Ao final dos anos 80 e início dos anos 90, Elaine Showalter publica Speaking of

Gender (1989) e afirma que a crítica feminista precisa parar de se preocupar com a ginocrítica

e se focalizar nas diferenças sexuais e de gênero tanto nos textos escritos por homens quanto naqueles escritos por mulheres. A autora se interessava pela relação entre a escrita criativa feminina e os mecanismos para se pensar a respeito de tal escrita. Em detrimento de tais evoluções de pensamento, a crítica literária atual – aquela responsável pela atividade de análise textual – e a expressão da experiência feminina atualmente estão interligadas. O projeto da crítica feminista é precisamente relacionar a leitura à atividade social e sua força reside na recusa em aceitar o deslocamento da literatura das práticas sociais, bem como suas implicações institucionais. Em outras palavras, o objetivo principal da crítica feminista contemporânea é estabelecer relação entre o feminismo como ação política e o feminismo como pensamento crítico e político. Isso equivale a dizer que o movimento feminista está potencialmente engajado num dos mais importantes trabalhos de atividade intelectual: interrogar criticamente a ideologia veiculada pela literatura.

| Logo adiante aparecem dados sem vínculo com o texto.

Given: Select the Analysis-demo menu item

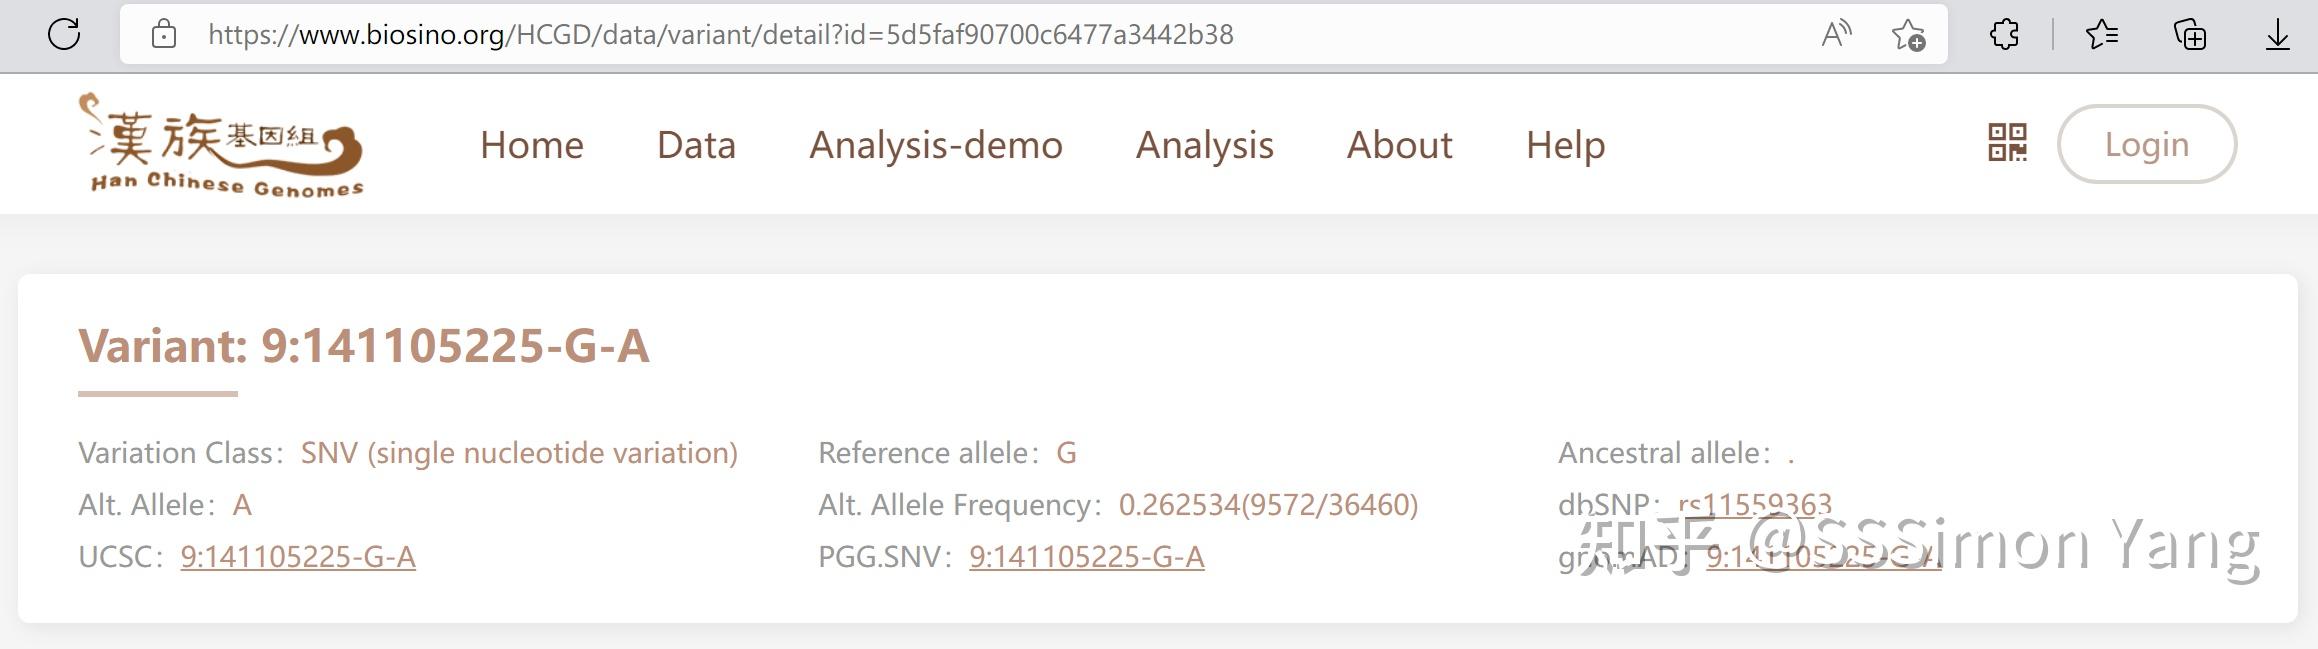Looking at the screenshot, I should click(935, 145).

Isto posto, o feminismo revela o princípio arbitrário e não natural da realidade e da distinção masculino/feminino, que passam a ser identidades morais e sociais configuradas ao longo de determinados processos de significação. O movimento não se constitui num modelo

explicativo, mas num complexo de visões e práticas direcionadas a um único ponto de vista: a contestação do patriarcado. Para Heloísa Buarque de Hollanda o pensamento feminista

é marcado pela exigência de uma abordagem teórica e metodológica em que a questão da mulher, como todas as questões de sentido, seja, de forma sistemática, particularizada, especificada e localizada historicamente, opondo- se a toda e qualquer perspectiva essencialista e ontológica (HOLLANDA, 1994, p.9).

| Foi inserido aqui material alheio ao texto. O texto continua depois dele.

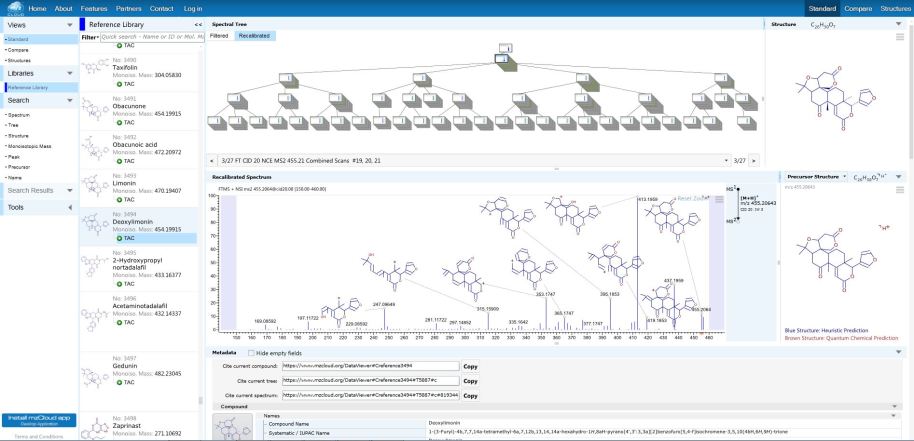This screenshot has width=914, height=441.
Task: Collapse Reference Library with double-arrow icon
Action: click(197, 23)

De fato, o feminismo vem sendo considerado uma das alternativas mais concretas no que tange à prática política e o exercício da cidadania e não se organiza de uma forma centralizada, caracterizando-se pela auto-organização das mulheres. De acordo com Alves & Pitanguy, o feminismo busca, em primeiro lugar, “repensar a recriar a identidade de sexo sob uma ótica em que o indivíduo não tenha que adaptar-se a modelos hierarquizados” e em segundo, “que as diferenças entre os sexos não se traduzam em relações de poder” (ALVES & PITANGUY, 1985, p. 9).

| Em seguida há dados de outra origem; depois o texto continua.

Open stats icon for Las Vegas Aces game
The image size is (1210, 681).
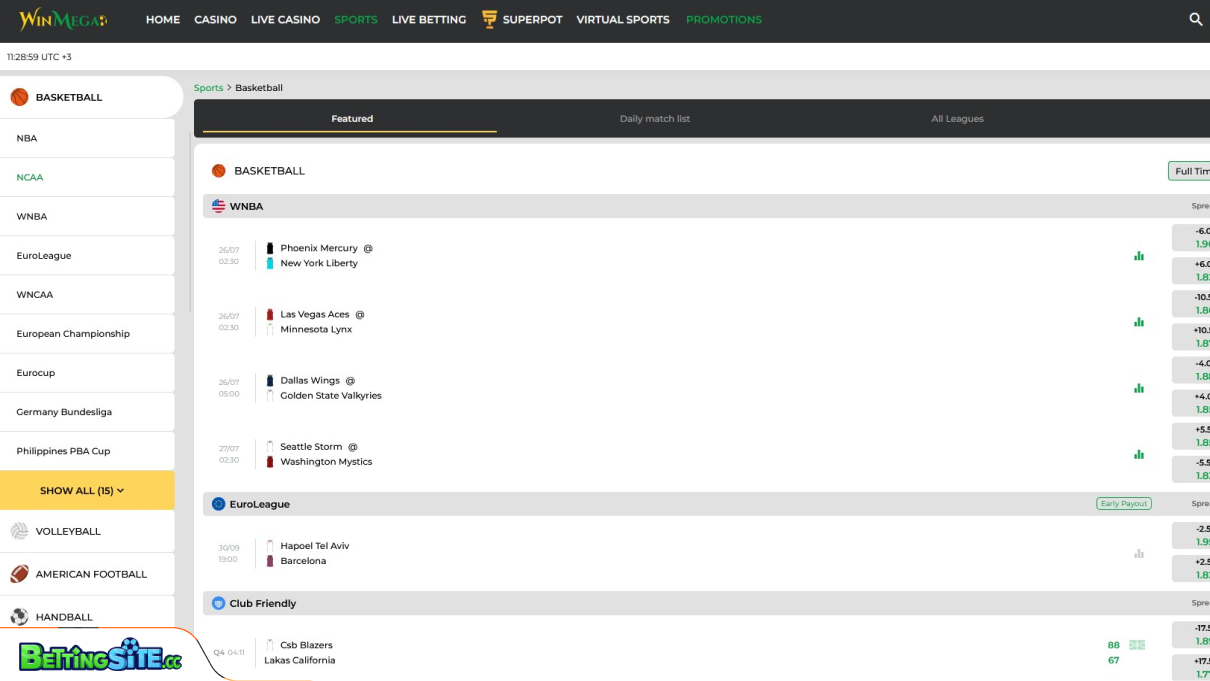tap(1138, 322)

As autoras acrescentam que atualmente o movimento feminista refuta a ideologia que legitima a diferenciação de papéis, reivindicando a igualdade em todos os sentidos, demonstra que a hierarquia sexual é fruto de um processo histórico, denuncia a manipulação do corpo da mulher e a violência a que é submetido, reivindica a autodeterminação em relação ao exercício da sexualidade, à procriação, à concepção e o direito à informação, propõe que o exercício da sexualidade seja desvinculado da função biológica imposta, exige o direito ao prazer sexual e a livre opção pela maternidade, advoga o aborto livre não como método contraceptivo, mas como direito assegurado, propõe uma reapropriação do conhecimento do corpo, demonstra como os livros didáticos e as histórias infantis reproduzem a imagem tradicional da mulher confirmando a diferenciação de papéis, aponta que a publicidade reforça a divisão entre os sexos e manipula o corpo feminino como objeto de consumo e, por fim, denuncia e transforma a construção social da imagem da mulher.